Over the long term, as commodity prices and the mix of technologies in the generation fleet changes, we would expect to see that this average NIV position changes. This behaviour is shown in the chart below between 2016 and 2020.

So what for new AR4 CfD rules?

The new AR4 rules state that support payments will not be paid in any period where the day-ahead market price (i.e. their reference price) is negative. If this rule continues to be applied for future CfD auctions (AR4+), it will apply to all new wind and solar generation, and they will not be willing to sell power at a negative price in the day-ahead market. This will effectively set a floor price of zero in the day-ahead markets (when any AR4+ supported plant are generating).

However, power can be traded after the day-ahead market price is set, through the intraday and balancing markets. In these markets, prices will still be able to go negative if the day-ahead price was at least 0 and their support payment is guaranteed.

The future power system is set to see many periods of oversupply of renewable generation, most of which will be supported by CfD contracts with these rules. In these periods, day-ahead prices are likely to be zero (putting aside issues around tie-breaking rules). However, the price of power in the intraday and balancing markets is all but guaranteed to be negative as these same generators will be willing to generate at a negative price to ensure they receive their support payment.

Which raises the question - why would anyone buy power at a positive price in the day-ahead market when it is very likely to be negative in the intraday and balancing markets?

An alternative approach would be to not buy any power from these generators in the day-ahead market and only buy power at a negative price in the day-ahead market. However, in this scenario, the market will require huge quantities of power from the intraday and balancing markets. This will come from the unused generators at their unsubsidised, positive cost.

So why would any generator sell their power at a negative price in the day-ahead market when it can receive a positive price in the intraday and balancing markets?

The only remaining option is that all parties will choose to forego the day-ahead market entirely and settle large imbalances in the intraday and balancing markets.

Market outcomes when AR4+ generation would be marginal in day-ahead markets

What impact would this have?

Consumers will benefit if power is traded more efficiently. This involves markets where power can be traded easily and generators and suppliers can discover and realise a more accurate price for power in each half hour period. This is at risk if the day-ahead market doesn’t function when renewables are oversupplied, and more power is traded closer to delivery in intraday and balancing markets.

If the AR4 rules are not reformed, then power will not be traded as freely or efficiently. This inefficiency will be paid for by suppliers and generators and ultimately passed to consumers.

How could this be fixed?

If these contracts should continue to disincentivise negative prices, most reform options involve adjusting the reference price that is used for contracts.

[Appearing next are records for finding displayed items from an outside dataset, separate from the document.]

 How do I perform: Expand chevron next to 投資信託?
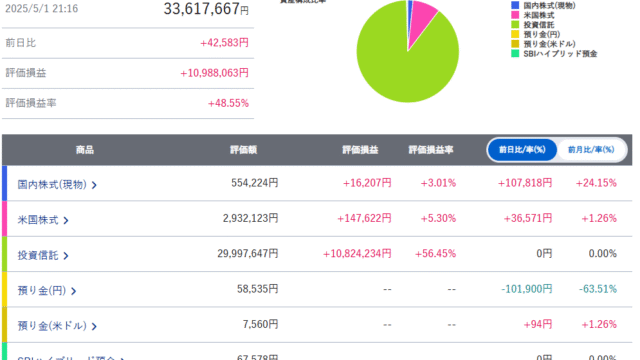[x=66, y=256]
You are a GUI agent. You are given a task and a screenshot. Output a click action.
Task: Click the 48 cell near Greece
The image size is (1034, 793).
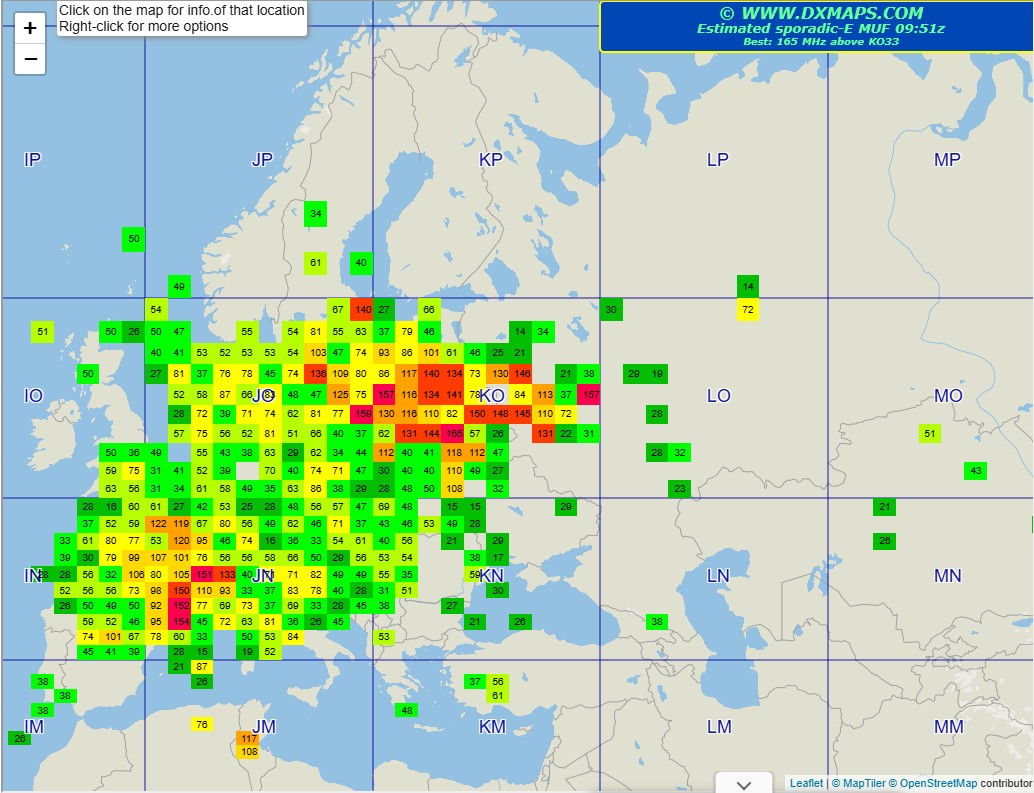[407, 710]
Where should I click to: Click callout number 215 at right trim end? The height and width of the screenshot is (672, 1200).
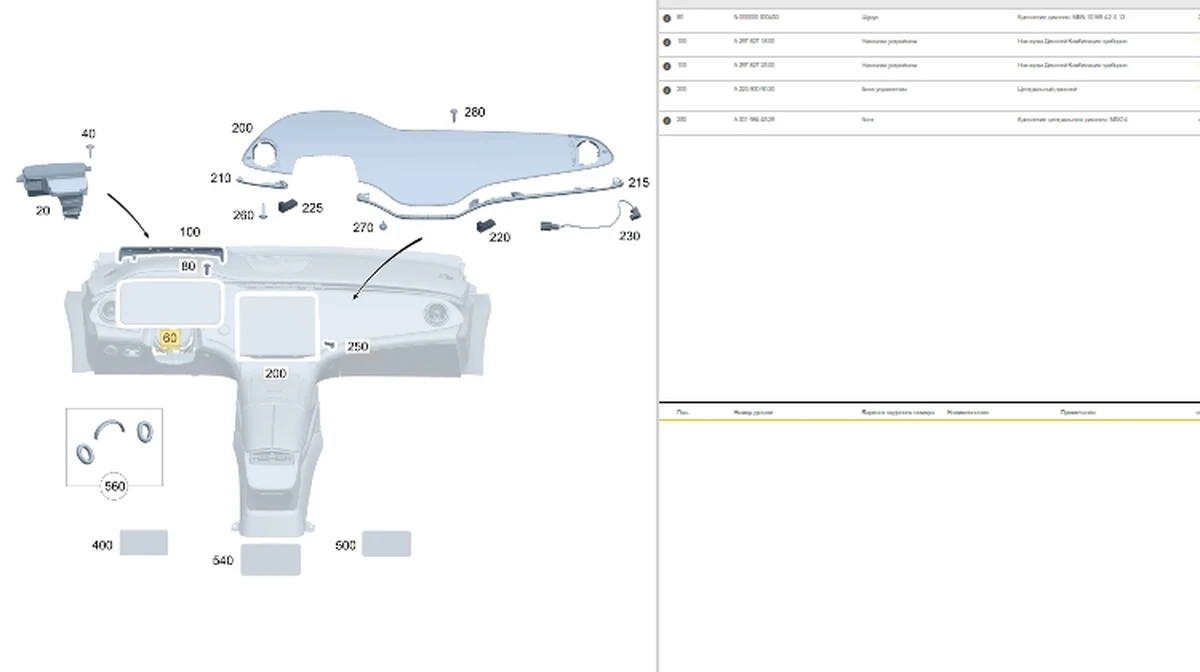click(638, 183)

The reference price should represent the average price that the generator receives in the market for their power. It currently assumes that all renewable power is traded in the day-ahead market.

However, this could be updated to reflect the fact that some renewable power is sold in the intraday and balancing markets as well. This would involve setting the reference price at the volume-weighted average of intraday and balancing market prices. This would also disincentivise negative prices in the intraday and balancing markets as well as the day-ahead market.

This may have some technical challenges, but the current reference price accounts for volumes sold in multiple day-ahead markets with different prices and could be extended to include intraday and balancing markets.